Discussion in 'Journalism topics only' started by TheSportsPredictor, Jun 28, 2019.

  1. Severian

    Severian Well-Known Member

    Sure you can get around them through an extension or tooling around with Web Inspector, yes?
     
  2. Preacher Roe

    Preacher Roe New Member

  3. rtse11

    rtse11 Well-Known Member

    This is a depressing line in that story: But in the latest earnings call in May for GateHouse’s parent, New Media Investment Group Inc., Chief Executive Michael Reed said the company planned to focus on integrating publications it has already acquired and closing or selling underperforming papers.
    My guess is they'll close before they sell.
     
    2muchcoffeeman likes this.
  4. Severian

    Severian Well-Known Member

    Gotta love hedge funds.
     
  5. Fredrick

    Fredrick Well-Known Member

    I think when they close the Youngstown paper and the doors are all shuttered, etc., that's when the current reporters and others who work there should buy the property, including the presses and put out their own nonprofit paper. You'd think a staff of 3 or 4 people could keep a newspaper running as a nonprofit and still make a living.
     
    RonClements likes this.
  6. Readallover

    Readallover Active Member

    Maybe a news web site would work but not a physical newspaper. And I doubt one could make a living under a nonprofit operation. The Inky is still cutting reporter jobs after it converted to the nonprofit model.
     
  7. LanceyHoward

    LanceyHoward Well-Known Member

    I think that Gatehouse, which owns more papers than anyone in the country and Youngstown have similar problems. They have not had the financial, editorial, technical and managerial talent to develop good websites at their smaller
    websites. The bigger papers in their regions have websites that provide better regional and national editorial product. While I am sure that the local paper such as Youngstown probably still has superior local content the larger regional paper provides a competitor for both subscription and advertising dollars.

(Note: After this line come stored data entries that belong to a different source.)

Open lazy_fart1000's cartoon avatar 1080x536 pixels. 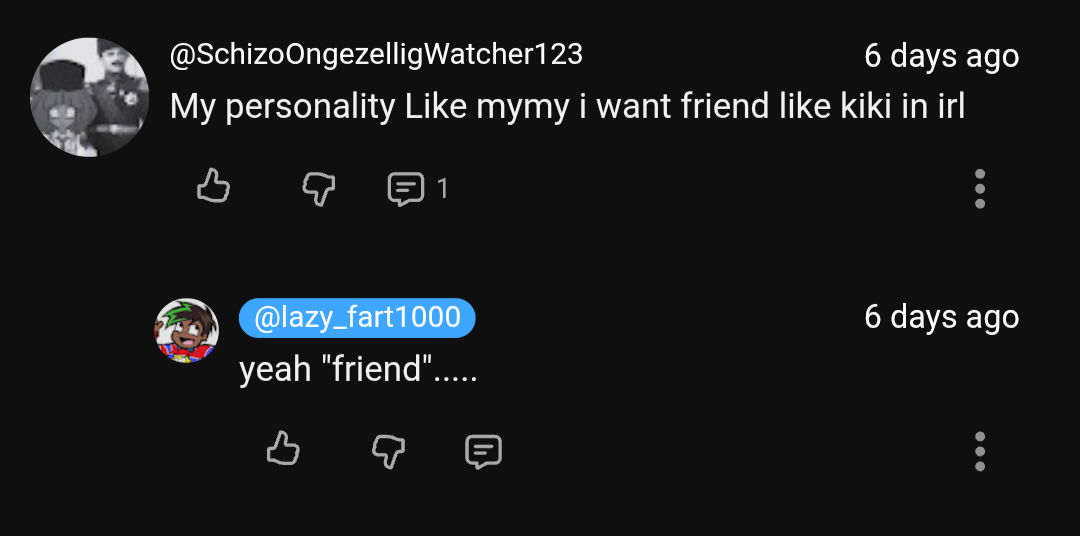(186, 330)
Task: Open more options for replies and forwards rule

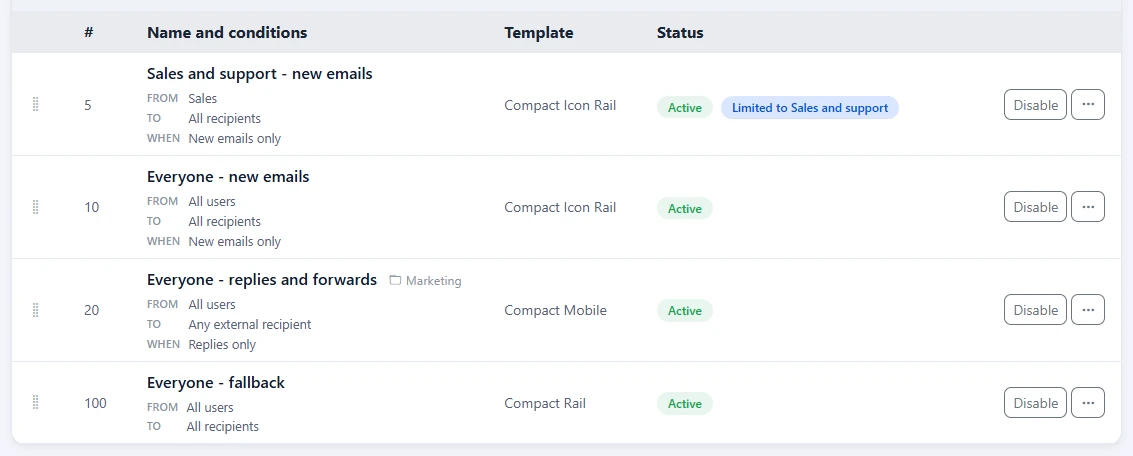Action: [x=1087, y=309]
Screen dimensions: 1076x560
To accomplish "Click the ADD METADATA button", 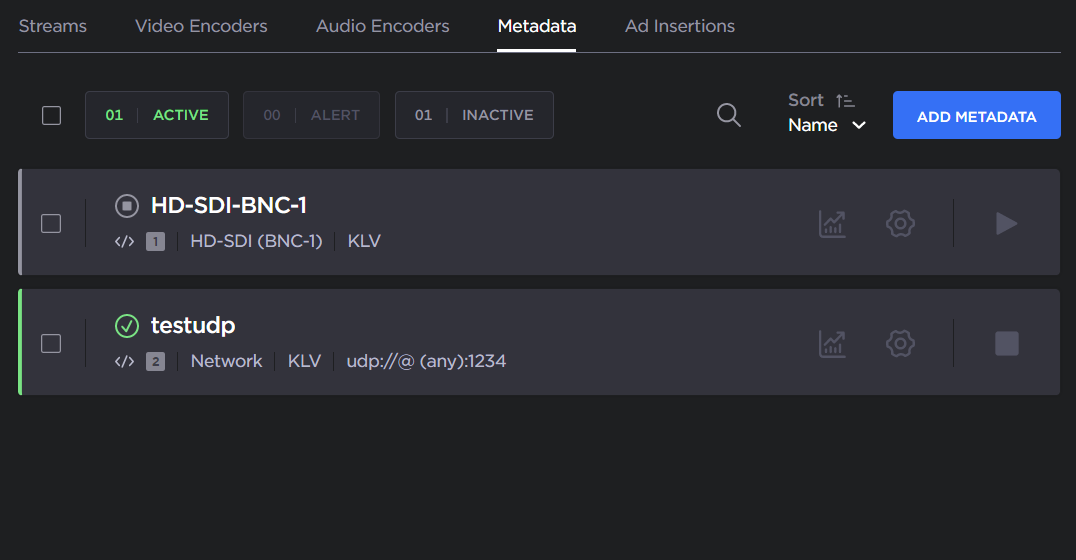I will coord(976,116).
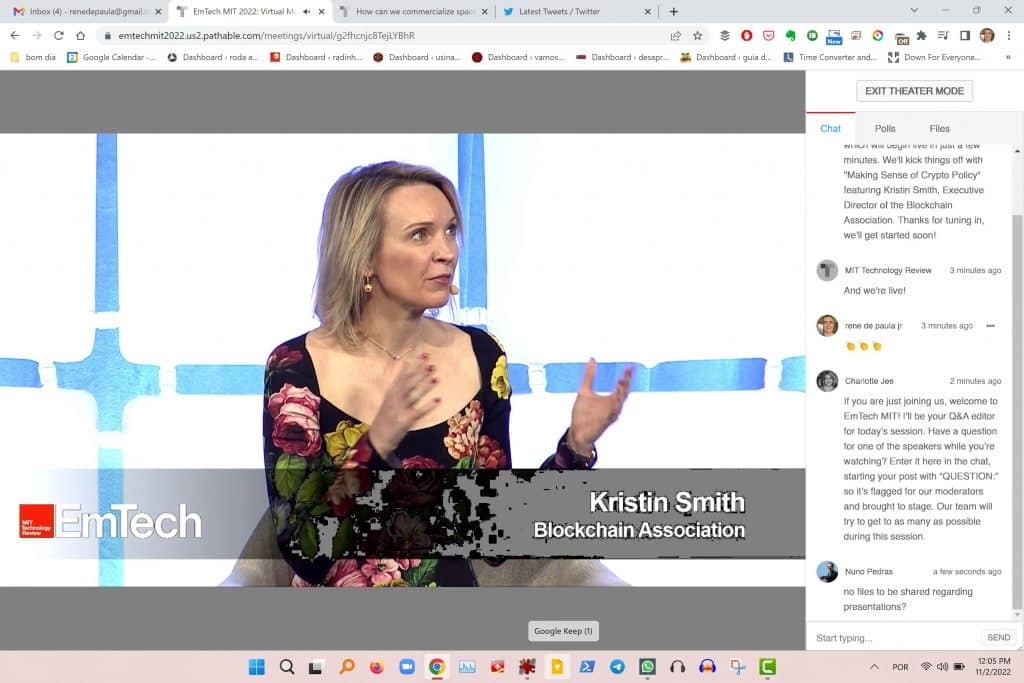Click the EXIT THEATER MODE button
The image size is (1024, 683).
point(913,90)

    Gatehouse, for example, gets 12% of its revenue from electronic. Gatehouse is also seeing revenue decline about seven percent a year. So as print dollars disappear they are not being replaced by electronic revenues. The smaller paper bleeds to death. Youngstown is privately held so I don't know their numbers but the economic pressures are the same as Gatehouse.
     
  8. SoloFlyer

    SoloFlyer Well-Known Member

    Considering Gatehouse forces its papers to use the same vanilla layout, has cut video and photography staff at newspapers across the country, and has an overall miserable online experience for consumers, I'm utterly shocked - SHOCKED, I TELL YOU! - that the chain isn't doing well digitally.
     
    2muchcoffeeman and Fredrick like this.
  9. LanceyHoward

    LanceyHoward Well-Known Member

    But isn't the same also true of virtually every small paper in the country?
     
  10. SoloFlyer

    SoloFlyer Well-Known Member

    Most papers have retained a small photo staff. Most Gatehouse papers have not.
     
  11. fossywriter8

    fossywriter8 Well-Known Member

    The daily (under 10,000 circulation) where I work part time hasn't had a full-time photographer in years, maybe at least a decade. We have several very good freelancers and stringers, and the reporters often take their own when possible, but no full-timers.